[Saved entries]
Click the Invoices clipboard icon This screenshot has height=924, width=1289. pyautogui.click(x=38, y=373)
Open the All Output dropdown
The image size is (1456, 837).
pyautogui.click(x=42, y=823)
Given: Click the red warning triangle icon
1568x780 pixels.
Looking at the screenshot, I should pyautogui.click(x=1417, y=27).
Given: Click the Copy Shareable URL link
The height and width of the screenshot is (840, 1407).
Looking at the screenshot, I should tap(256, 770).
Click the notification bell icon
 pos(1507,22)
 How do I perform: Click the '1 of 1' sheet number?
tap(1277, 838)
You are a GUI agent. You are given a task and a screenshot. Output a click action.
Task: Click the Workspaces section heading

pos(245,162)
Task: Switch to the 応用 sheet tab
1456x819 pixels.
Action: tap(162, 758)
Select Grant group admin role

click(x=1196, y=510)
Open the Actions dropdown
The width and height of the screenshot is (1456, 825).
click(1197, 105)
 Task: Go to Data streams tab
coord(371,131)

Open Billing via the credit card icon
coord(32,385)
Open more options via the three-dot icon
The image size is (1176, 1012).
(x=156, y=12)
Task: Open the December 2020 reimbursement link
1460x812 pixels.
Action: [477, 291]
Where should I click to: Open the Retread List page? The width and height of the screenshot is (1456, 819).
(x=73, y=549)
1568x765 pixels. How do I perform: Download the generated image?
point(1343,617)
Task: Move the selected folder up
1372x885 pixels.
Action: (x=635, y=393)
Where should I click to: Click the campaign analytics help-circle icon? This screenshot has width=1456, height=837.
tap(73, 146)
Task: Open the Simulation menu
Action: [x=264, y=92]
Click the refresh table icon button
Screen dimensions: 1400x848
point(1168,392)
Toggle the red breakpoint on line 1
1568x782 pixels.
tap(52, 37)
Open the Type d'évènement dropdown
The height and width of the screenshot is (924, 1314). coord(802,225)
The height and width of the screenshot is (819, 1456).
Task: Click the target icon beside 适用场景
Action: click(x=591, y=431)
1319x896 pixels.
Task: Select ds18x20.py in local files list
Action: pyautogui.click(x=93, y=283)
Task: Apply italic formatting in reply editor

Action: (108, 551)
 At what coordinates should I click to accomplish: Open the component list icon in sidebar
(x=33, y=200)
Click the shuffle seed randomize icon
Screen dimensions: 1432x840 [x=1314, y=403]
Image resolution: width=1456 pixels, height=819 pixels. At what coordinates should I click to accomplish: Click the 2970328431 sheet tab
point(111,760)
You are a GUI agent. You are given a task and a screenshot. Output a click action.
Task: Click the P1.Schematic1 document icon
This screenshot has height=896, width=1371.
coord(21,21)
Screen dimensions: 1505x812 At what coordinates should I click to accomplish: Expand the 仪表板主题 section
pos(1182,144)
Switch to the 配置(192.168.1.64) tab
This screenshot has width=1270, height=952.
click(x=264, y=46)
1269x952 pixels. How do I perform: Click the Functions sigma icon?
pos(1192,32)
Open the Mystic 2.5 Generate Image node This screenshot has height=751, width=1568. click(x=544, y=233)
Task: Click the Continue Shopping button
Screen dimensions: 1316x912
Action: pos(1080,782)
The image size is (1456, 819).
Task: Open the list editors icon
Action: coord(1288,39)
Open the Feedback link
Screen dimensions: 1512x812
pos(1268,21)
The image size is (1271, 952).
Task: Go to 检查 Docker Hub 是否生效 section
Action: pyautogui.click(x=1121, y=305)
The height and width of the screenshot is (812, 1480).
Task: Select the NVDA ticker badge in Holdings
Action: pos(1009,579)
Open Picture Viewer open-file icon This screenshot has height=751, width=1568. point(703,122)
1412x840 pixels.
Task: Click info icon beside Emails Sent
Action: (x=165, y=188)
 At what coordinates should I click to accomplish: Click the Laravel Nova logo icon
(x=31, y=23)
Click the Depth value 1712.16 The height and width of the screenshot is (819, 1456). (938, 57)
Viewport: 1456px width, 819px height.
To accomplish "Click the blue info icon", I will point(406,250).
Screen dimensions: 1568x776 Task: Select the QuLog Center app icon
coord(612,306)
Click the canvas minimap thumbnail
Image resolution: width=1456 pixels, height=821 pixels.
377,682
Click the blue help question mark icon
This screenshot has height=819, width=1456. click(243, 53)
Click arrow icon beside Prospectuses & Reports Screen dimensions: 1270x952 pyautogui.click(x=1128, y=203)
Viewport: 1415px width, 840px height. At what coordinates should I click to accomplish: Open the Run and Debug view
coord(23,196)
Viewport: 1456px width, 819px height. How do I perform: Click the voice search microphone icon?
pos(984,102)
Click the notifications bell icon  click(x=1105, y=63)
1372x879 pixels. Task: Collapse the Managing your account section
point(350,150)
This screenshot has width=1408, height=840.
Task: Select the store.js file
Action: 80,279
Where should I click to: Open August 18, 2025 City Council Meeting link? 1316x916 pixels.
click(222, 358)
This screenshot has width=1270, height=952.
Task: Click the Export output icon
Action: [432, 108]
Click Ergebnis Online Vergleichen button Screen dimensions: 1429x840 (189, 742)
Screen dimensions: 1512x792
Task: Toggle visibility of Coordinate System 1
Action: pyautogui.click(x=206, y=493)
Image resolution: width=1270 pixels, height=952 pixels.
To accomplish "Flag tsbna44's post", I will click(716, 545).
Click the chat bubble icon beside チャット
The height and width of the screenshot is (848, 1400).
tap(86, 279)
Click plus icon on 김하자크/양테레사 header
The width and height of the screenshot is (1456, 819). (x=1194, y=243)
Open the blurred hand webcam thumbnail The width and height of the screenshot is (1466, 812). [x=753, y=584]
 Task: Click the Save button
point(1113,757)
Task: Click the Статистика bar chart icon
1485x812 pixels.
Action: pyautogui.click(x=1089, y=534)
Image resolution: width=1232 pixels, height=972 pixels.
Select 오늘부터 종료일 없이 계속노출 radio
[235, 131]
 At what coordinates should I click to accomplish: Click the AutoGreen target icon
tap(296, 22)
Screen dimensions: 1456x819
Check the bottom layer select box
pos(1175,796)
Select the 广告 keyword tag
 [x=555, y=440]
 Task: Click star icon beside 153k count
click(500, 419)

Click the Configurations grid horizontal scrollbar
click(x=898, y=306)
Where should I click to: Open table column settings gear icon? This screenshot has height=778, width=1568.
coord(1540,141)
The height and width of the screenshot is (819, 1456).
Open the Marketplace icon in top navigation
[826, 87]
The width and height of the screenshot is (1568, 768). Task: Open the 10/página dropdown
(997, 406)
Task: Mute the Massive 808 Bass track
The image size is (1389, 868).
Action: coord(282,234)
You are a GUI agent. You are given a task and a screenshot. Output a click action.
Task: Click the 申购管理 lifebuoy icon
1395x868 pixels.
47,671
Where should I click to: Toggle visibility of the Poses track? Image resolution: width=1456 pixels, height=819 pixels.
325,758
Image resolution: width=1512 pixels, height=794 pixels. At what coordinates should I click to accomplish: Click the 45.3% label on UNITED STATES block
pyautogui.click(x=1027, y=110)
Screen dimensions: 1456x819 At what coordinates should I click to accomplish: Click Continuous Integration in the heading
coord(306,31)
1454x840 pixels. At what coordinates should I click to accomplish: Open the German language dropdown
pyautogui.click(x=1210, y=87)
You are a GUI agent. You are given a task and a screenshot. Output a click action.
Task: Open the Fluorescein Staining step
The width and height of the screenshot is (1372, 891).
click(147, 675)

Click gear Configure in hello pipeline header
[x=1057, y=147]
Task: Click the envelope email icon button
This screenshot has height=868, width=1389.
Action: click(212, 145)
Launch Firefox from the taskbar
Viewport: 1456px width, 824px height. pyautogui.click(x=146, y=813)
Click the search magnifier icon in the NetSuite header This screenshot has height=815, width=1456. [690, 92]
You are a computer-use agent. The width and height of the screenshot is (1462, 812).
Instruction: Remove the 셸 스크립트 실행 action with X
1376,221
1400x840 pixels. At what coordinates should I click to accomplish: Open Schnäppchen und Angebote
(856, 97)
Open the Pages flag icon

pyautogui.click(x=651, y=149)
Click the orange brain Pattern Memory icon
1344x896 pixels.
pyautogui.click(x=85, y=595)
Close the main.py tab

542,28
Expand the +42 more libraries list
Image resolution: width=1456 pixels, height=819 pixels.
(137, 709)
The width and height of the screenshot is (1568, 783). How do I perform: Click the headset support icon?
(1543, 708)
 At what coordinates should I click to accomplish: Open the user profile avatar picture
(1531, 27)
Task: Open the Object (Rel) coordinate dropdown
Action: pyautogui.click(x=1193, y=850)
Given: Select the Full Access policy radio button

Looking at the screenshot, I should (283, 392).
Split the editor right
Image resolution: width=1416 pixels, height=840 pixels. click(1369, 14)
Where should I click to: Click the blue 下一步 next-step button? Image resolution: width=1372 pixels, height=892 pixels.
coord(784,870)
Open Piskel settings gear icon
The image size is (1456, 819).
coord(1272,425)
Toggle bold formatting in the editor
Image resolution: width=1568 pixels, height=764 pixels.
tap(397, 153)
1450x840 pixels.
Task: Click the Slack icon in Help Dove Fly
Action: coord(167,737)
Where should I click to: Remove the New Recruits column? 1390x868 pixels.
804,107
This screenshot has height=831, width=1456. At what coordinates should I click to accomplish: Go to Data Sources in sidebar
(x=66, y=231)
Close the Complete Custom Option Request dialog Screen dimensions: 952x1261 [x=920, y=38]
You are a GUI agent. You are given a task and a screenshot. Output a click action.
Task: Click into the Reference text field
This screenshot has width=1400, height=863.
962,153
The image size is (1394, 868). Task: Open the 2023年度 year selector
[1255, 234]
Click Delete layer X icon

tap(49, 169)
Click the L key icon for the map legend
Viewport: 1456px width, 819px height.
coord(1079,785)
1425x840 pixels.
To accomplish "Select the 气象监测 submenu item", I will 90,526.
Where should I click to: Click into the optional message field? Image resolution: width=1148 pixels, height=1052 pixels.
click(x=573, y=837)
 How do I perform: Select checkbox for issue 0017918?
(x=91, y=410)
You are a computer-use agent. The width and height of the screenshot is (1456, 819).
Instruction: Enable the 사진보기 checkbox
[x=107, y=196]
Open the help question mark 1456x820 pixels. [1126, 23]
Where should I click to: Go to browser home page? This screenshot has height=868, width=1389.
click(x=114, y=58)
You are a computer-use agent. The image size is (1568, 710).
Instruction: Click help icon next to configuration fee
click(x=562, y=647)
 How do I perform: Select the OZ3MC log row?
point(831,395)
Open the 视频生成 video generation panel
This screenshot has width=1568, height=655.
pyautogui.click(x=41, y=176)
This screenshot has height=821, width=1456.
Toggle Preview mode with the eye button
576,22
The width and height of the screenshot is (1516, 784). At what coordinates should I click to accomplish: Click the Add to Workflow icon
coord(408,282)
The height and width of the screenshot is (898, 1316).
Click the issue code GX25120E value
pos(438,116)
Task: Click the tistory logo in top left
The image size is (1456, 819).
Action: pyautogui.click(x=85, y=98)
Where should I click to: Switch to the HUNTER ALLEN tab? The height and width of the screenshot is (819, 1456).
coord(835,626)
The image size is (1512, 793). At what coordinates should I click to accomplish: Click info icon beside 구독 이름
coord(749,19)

-- INSTRUCTIONS TO FOLLOW --
Output, from the data above, the lines from the line with "You are a computer-use agent. The image" to the line with "Task: Click the tistory logo in top left" exactly as they stand, both ends included and nothing else.

-- WRITTEN ANSWER --
You are a computer-use agent. The image size is (1568, 710).
Instruction: Click help icon next to configuration fee
click(x=562, y=647)
 How do I perform: Select the OZ3MC log row?
point(831,395)
Open the 视频生成 video generation panel
This screenshot has width=1568, height=655.
pyautogui.click(x=41, y=176)
This screenshot has height=821, width=1456.
Toggle Preview mode with the eye button
576,22
The width and height of the screenshot is (1516, 784). At what coordinates should I click to accomplish: Click the Add to Workflow icon
coord(408,282)
The height and width of the screenshot is (898, 1316).
Click the issue code GX25120E value
pos(438,116)
Task: Click the tistory logo in top left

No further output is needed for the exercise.